TASK GOAL> Scan the records for the word "from". Report each line where it occurs.

*** SOURCE MATERIAL ***

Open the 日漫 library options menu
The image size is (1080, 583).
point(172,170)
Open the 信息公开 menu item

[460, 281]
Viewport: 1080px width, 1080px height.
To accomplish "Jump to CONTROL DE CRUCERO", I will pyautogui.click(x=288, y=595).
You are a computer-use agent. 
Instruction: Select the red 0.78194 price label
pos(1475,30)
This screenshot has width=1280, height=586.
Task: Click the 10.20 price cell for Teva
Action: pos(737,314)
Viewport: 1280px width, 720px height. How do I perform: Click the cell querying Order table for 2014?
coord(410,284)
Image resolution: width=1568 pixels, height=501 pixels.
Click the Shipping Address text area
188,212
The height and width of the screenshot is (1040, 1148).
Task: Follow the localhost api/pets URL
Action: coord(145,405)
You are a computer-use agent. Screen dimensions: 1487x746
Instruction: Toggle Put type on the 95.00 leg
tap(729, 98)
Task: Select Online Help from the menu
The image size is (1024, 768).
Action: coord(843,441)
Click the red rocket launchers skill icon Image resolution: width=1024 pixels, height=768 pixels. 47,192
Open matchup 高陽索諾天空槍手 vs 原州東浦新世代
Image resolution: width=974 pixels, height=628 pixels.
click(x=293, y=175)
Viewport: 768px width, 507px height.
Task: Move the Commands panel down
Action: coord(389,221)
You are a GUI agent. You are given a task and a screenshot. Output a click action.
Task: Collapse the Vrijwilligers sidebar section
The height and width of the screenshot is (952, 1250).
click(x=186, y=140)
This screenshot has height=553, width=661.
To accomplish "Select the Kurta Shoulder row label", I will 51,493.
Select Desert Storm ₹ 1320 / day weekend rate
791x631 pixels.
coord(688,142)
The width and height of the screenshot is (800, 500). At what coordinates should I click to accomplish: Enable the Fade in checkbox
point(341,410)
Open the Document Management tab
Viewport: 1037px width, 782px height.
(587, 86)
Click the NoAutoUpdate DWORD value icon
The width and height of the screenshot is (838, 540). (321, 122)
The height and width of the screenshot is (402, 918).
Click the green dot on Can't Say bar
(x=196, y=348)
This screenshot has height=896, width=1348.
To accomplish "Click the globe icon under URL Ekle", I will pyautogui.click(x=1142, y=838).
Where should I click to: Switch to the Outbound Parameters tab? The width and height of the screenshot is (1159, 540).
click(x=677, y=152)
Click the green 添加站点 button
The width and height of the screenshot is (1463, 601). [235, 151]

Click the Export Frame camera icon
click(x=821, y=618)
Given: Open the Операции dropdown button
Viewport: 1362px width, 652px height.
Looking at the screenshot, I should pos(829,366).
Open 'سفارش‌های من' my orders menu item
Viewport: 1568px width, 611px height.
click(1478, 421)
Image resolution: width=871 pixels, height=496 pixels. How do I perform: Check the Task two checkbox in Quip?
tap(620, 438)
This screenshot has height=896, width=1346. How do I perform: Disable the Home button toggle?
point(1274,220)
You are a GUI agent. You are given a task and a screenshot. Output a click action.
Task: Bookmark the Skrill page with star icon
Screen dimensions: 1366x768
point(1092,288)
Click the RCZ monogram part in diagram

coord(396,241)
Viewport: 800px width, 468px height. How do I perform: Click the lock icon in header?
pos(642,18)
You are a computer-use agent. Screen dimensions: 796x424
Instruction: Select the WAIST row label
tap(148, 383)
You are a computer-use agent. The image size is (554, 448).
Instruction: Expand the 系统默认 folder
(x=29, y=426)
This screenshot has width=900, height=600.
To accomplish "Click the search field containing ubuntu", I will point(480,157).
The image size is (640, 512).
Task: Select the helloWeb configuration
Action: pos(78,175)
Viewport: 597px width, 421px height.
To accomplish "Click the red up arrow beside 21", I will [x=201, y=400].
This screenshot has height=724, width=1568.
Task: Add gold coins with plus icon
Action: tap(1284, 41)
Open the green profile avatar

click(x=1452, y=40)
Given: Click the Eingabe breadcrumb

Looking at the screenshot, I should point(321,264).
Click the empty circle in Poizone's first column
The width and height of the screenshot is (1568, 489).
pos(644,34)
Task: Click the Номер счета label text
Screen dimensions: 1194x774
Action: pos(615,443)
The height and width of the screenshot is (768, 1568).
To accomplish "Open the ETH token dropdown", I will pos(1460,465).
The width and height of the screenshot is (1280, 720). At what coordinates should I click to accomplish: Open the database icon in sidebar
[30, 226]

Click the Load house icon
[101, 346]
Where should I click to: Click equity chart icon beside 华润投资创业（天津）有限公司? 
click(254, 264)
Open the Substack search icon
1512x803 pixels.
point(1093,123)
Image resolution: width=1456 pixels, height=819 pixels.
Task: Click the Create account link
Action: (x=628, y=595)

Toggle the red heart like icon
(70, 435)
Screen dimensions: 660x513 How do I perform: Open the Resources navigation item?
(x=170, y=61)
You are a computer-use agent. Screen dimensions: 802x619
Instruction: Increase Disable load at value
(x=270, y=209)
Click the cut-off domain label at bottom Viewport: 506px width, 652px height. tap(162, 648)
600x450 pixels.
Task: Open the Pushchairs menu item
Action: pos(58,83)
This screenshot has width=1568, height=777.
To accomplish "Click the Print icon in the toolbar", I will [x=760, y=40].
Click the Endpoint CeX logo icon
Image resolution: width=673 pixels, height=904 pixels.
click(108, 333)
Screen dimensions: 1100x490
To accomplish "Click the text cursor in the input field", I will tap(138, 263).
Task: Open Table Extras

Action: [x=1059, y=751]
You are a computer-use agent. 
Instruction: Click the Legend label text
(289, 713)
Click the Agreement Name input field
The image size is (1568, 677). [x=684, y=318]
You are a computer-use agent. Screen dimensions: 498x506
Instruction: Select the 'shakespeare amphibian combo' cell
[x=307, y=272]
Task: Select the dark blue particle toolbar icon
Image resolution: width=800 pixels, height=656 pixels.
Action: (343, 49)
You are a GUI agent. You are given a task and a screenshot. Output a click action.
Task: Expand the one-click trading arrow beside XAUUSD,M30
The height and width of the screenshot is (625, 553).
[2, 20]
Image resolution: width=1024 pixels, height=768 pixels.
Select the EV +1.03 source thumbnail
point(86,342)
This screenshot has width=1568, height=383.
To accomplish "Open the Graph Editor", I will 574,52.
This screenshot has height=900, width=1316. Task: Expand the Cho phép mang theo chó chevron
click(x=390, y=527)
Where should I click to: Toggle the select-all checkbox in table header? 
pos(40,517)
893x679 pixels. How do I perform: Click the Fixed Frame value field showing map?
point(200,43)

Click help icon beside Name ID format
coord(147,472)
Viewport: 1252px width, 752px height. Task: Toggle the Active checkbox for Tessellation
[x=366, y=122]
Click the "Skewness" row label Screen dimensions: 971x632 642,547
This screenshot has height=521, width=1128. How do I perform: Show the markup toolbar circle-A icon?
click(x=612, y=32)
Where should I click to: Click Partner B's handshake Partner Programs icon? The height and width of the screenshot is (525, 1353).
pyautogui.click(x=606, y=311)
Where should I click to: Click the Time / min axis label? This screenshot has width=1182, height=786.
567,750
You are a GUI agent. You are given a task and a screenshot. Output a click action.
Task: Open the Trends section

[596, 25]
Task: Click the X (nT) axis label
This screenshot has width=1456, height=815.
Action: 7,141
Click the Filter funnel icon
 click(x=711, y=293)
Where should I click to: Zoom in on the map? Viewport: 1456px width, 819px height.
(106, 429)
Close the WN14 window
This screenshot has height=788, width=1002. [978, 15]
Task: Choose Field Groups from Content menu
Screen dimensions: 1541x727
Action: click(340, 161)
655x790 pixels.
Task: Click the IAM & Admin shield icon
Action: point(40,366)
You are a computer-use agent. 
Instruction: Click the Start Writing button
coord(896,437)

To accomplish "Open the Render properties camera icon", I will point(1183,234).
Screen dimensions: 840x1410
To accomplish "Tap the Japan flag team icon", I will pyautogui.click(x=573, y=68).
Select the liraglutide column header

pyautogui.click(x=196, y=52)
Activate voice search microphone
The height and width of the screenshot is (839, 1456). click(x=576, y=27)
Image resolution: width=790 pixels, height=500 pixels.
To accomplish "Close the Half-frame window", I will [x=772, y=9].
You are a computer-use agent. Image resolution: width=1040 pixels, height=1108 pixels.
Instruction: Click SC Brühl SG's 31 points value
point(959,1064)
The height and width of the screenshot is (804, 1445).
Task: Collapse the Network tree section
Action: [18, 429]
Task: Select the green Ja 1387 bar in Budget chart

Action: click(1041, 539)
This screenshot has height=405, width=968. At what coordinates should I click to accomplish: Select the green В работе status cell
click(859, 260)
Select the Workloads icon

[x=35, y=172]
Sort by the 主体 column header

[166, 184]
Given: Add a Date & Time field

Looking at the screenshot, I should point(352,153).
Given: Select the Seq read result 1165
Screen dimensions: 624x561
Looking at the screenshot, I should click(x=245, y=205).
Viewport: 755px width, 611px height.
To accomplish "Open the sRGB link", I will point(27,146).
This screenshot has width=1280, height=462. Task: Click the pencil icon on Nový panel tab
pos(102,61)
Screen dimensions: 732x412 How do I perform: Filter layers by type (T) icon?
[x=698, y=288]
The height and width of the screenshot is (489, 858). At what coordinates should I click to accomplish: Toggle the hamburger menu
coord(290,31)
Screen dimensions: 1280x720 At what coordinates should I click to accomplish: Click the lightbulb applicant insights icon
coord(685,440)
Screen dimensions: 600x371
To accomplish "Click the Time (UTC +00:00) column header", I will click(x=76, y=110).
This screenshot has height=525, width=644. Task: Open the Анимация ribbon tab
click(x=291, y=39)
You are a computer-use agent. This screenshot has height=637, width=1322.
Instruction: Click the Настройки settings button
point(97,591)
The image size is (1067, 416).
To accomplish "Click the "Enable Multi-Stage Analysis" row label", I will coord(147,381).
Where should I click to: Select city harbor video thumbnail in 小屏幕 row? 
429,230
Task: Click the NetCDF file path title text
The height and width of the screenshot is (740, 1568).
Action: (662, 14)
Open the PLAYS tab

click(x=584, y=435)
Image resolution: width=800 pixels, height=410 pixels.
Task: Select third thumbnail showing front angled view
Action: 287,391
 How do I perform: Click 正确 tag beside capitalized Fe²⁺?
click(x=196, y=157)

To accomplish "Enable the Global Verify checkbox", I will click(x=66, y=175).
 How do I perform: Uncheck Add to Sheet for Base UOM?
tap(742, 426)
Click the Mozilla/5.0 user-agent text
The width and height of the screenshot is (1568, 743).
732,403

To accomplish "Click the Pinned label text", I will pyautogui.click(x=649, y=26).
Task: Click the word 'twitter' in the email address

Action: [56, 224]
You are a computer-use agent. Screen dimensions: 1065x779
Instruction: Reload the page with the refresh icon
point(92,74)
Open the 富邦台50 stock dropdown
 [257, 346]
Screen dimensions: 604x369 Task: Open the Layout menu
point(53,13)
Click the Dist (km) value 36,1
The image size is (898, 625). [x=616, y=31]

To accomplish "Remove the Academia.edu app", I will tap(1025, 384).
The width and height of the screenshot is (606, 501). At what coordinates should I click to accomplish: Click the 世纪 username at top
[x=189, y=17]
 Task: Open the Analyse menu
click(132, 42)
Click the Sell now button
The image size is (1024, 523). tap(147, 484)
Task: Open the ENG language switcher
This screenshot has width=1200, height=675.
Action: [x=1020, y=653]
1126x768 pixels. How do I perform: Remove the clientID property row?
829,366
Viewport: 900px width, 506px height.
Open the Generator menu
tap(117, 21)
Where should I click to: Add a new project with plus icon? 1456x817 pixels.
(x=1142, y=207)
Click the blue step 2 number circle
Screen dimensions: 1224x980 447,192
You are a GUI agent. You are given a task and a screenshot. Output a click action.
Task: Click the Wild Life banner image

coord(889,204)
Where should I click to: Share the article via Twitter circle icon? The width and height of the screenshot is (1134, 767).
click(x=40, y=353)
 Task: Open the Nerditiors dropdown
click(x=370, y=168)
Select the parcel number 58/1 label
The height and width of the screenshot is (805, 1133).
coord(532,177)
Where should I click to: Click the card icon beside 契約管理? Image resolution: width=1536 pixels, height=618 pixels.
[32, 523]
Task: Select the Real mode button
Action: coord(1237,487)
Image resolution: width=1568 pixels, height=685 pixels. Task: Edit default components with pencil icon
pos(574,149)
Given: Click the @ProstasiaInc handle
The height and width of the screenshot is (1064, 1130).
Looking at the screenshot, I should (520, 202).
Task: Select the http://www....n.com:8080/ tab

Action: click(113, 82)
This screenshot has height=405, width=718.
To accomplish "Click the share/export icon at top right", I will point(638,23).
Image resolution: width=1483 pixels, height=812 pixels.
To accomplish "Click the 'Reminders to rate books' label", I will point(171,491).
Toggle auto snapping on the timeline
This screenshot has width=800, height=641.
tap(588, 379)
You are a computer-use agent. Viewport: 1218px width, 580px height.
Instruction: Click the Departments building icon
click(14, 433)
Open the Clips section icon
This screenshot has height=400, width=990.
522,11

*** End of SOURCE MATERIAL ***

RESULT OF THIS TASK>
Task: Select Online Help from the menu
Task: Choose Field Groups from Content menu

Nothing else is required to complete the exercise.